The murder of an African-American transgender woman from Pahokee has created a lot of concerns in South Florida’s transgender community. Advocates say while investigators still work on a motive there’s a spotlight on what's becoming a larger nationwide issue.
“Hopefully a resolution to the situation by showing people that it’s an issue,” said Compass Community Center Transgender Youth Program Coordinator Lucas O’Ryan.
O’Ryan is describing the death of 23-year-old Bee Love Slater of Pahokee. On Sept. 4, Hendry County Sheriff’s deputies found Slater's body in a burned vehicle. It’s the 18th murder in the trans community nationwide this year; 17 of the women killed are disproportionately black.

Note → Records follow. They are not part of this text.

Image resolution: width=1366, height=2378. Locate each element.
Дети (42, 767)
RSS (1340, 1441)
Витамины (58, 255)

While the motive remains unknown activists say the crime underlines the hard intersections of race and identity in South Florida.

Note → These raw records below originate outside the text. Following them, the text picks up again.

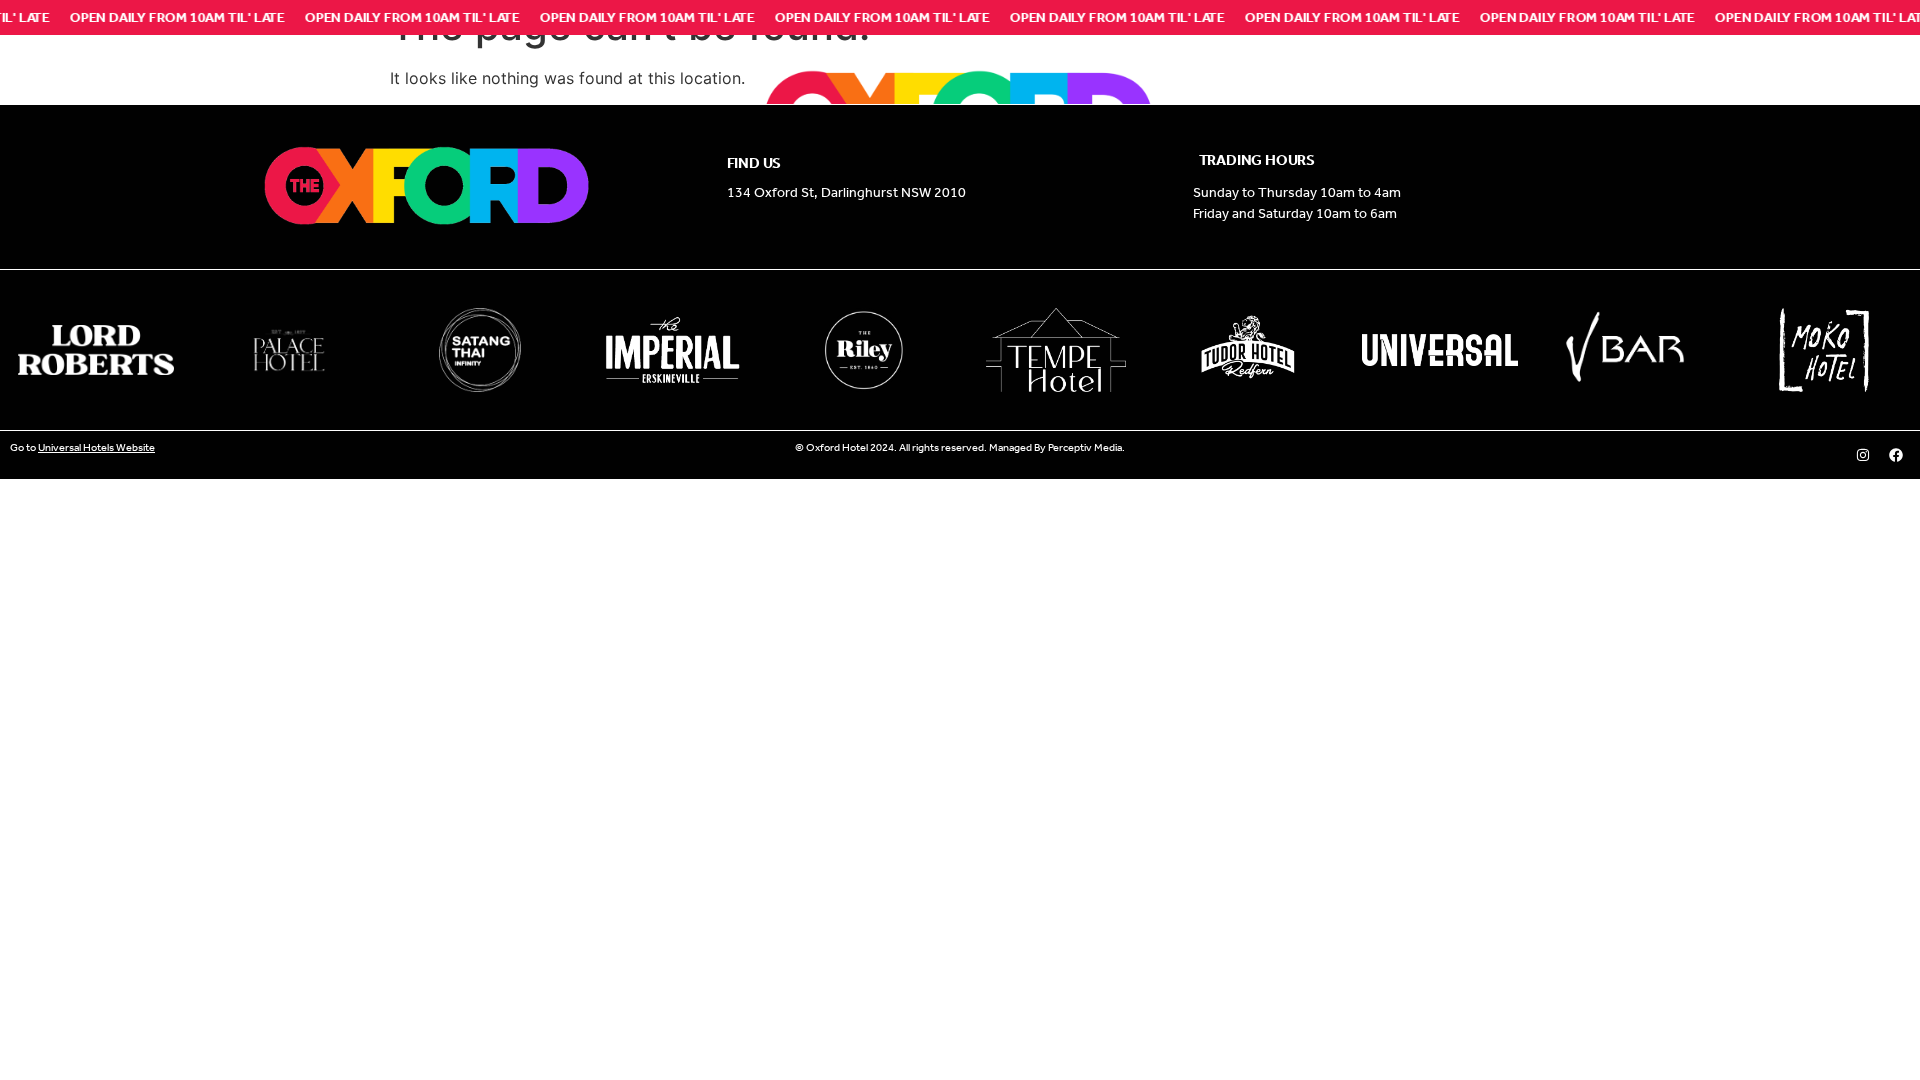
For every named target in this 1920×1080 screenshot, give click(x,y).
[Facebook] (1896, 455)
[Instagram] (1863, 455)
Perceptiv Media (1085, 447)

“Supposedly one of the most progressive on LGBT stuff - well we’re not,” said O’Ryan. “And it’s going to take a lot more to get us to a point where trans women of color or any person that’s different feels safe to walk outside their door to go out to a bar. Or to do their job.”
Other advocates believe the latest murder is a sign of a much larger cultural issue.
“I think the community is under attack on a national level,” said Michael Riordan, who came out as a transgender woman at age 37. “Deaths are taken almost with a cavalier attitude. That’s tragic. And to be murdered for who you are is absolutely despicable and when people don’t take it as serious as it is – that’s even more despicable. It’s really what makes it a true tragedy.”
WPTV visited Slater’s mother who did not want to speak on camera. And friend’s told us they fear retribution. The Henry County Sheriff’s Office is still investigating.